El fuego dañó parcialmente una lancha rápida, acabó con al menos cuatro viviendas ubicadas alrededor del puesto de combustible, más una bodega donde almacenaban gasolina y otros líquidos inflamables.
El jefe del Cuerpo de Bomberos de Bluefields, teniente primero Jorge Martínez, reveló que ayer por la mañana el dueño del puesto de gasolina que tomó fuego, Antonio Obando, se presentó a las oficinas del Cuerpo de Bomberos para solicitar permiso de operaciones.
“Se le advirtió al propietario de la misma que no tenía condiciones para renovar el permiso, hoy (ayer) se le hizo inspección y no le acreditamos vender gasolina. Le prohibimos vender hasta tanto no se le hiciera una mayor inspección. Le dijimos que se esperara”, cuestionó el jefe de los Bomberos de Bluefields.
Agregó que “yo le hice unos señalamientos donde se presume inició el incendio. Las instalaciones eléctricas estaban defectuosas, cajas de empalme sin protección, había un solo revoltijo entre recipientes con gasolina, diesel, lubricantes y hasta gas propano”.
El incendio inició a eso de las 2:00 p.m. y fue apagado unas dos horas después gracias a centenares de pobladores, entre socorristas de la Cruz Roja, Boys Scout y miembros del Cuerpo de Bomberos.
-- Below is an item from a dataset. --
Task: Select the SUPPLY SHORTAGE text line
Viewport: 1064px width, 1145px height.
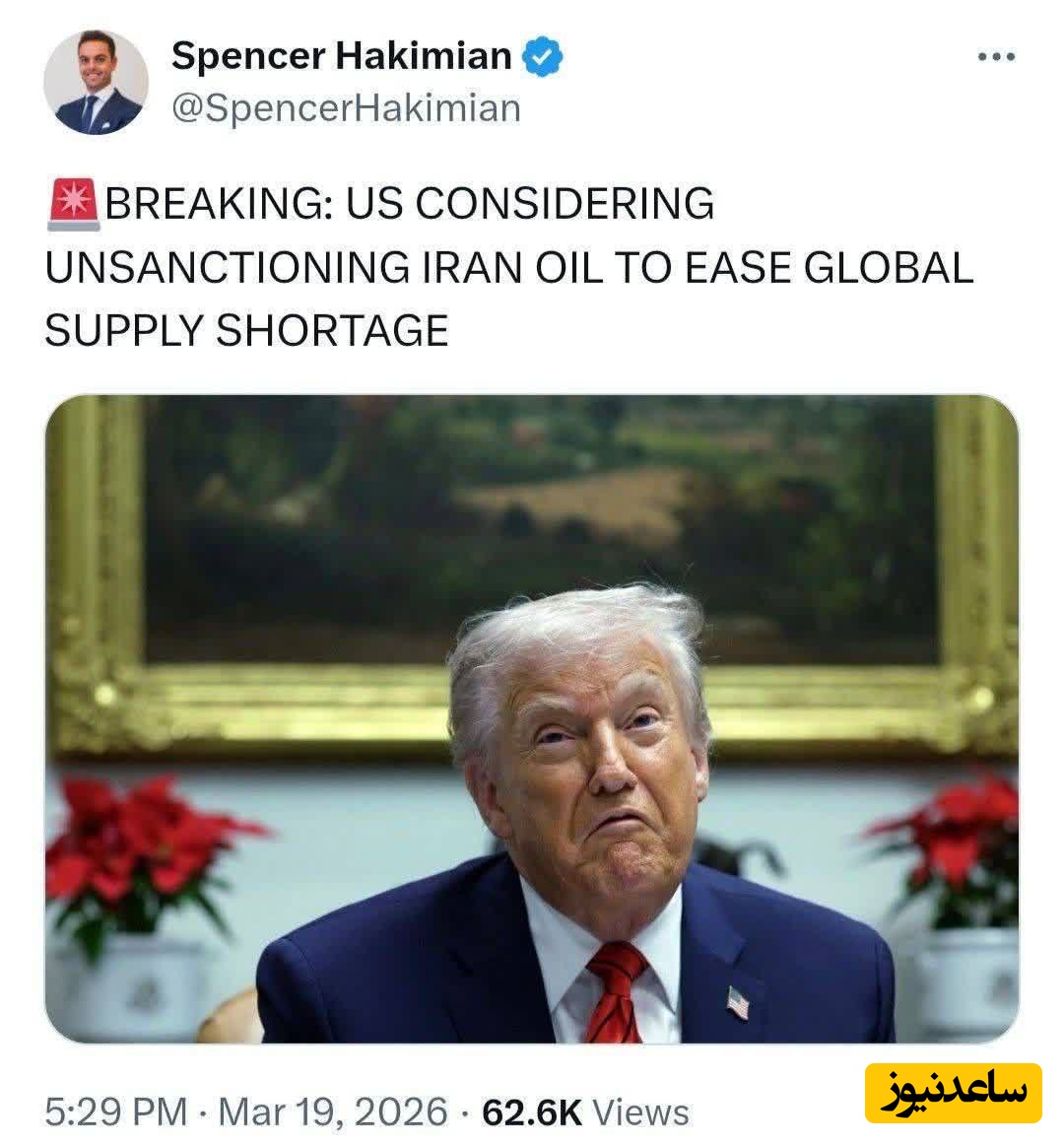Action: (247, 330)
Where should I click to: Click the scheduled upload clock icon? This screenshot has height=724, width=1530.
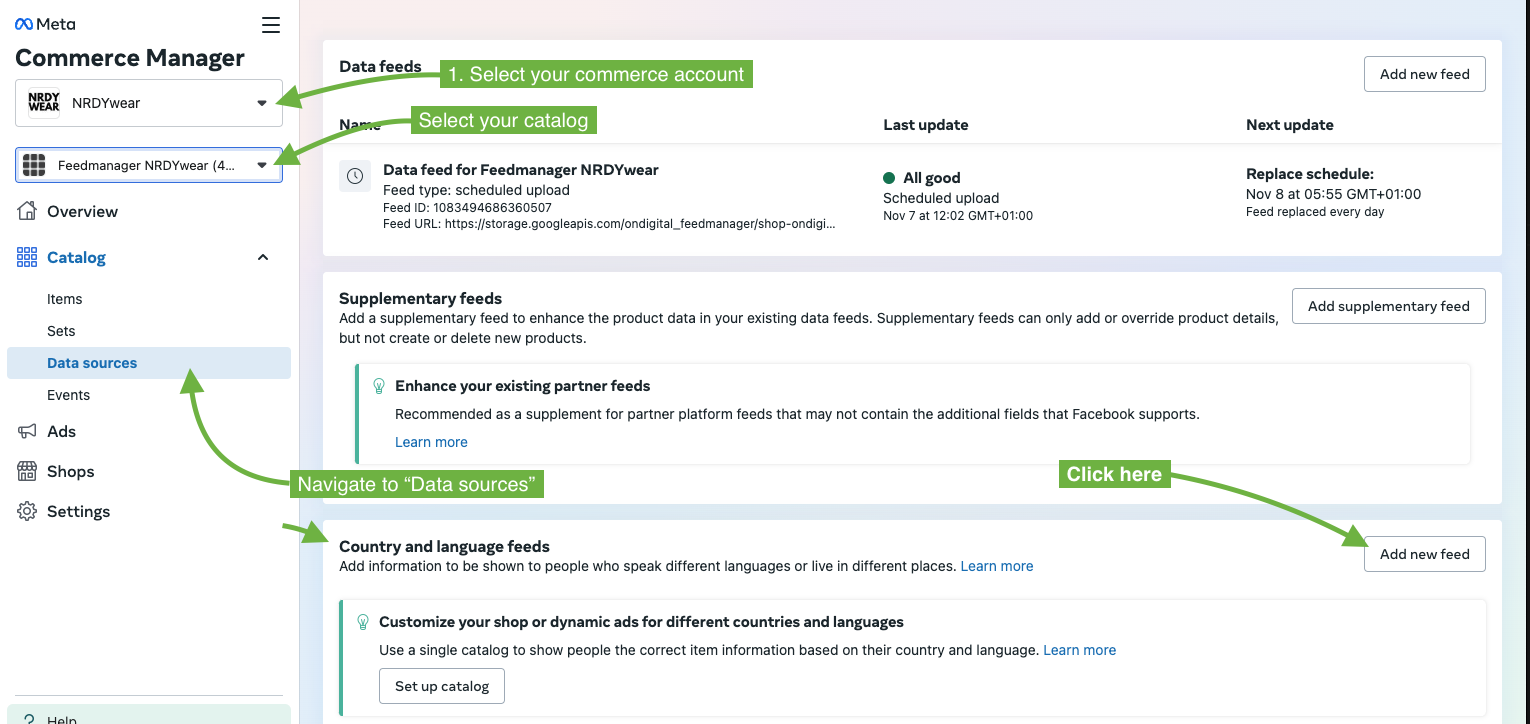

Martínez denunció que en Bluefields hay al menos ocho puestos de combustibles que funcionan ilegalmente.
El anterior jefe de los Bomberos de Bluefields, Jorge Avilés Zeledón, señaló a LA PRENSA que si en Bluefields ocurre alguna tragedia los únicos culpables serán la Policía y los funcionarios de la Alcaldía.
“Ellos no tienen permiso nuestro para vender gasolina porque son ilegales y no prestan las condiciones mínimas; si algo llegara a pasar aquí, nosotros nos lavamos las manos”, declaró Avilés hace meses a LA PRENSA.
El actual jefe Martínez dijo que “le hacemos un llamado a esta gente para que se legalicen, el problema es que no se afectan ellos solos sino que afectan a terceras personas. La Ministra de Gobernación que anda por aquí nos orientó, tanto al jefe de la Policía local, comisionado mayor Luis Alberto Pérez Olivas como a mí tomar mano dura contra esta gente”.
LA PRENSA conoció que las autoridades de la Alcaldía de Bluefields, Cuerpo de Bomberos, Policía Nacional y del Instituto Nicaragüense de Energía (INE), por fin se reunirán para valorar la peligrosa situación que enfrentan miles de costeños debido a la proliferación de puestos de gasolinas ilegales.
En los costados del muelle municipal se formaron cadenas humanas, recogieron agua de la bahía de Bluefields y desafiando a la muerte los costeños ayudaron a sofocar el siniestro.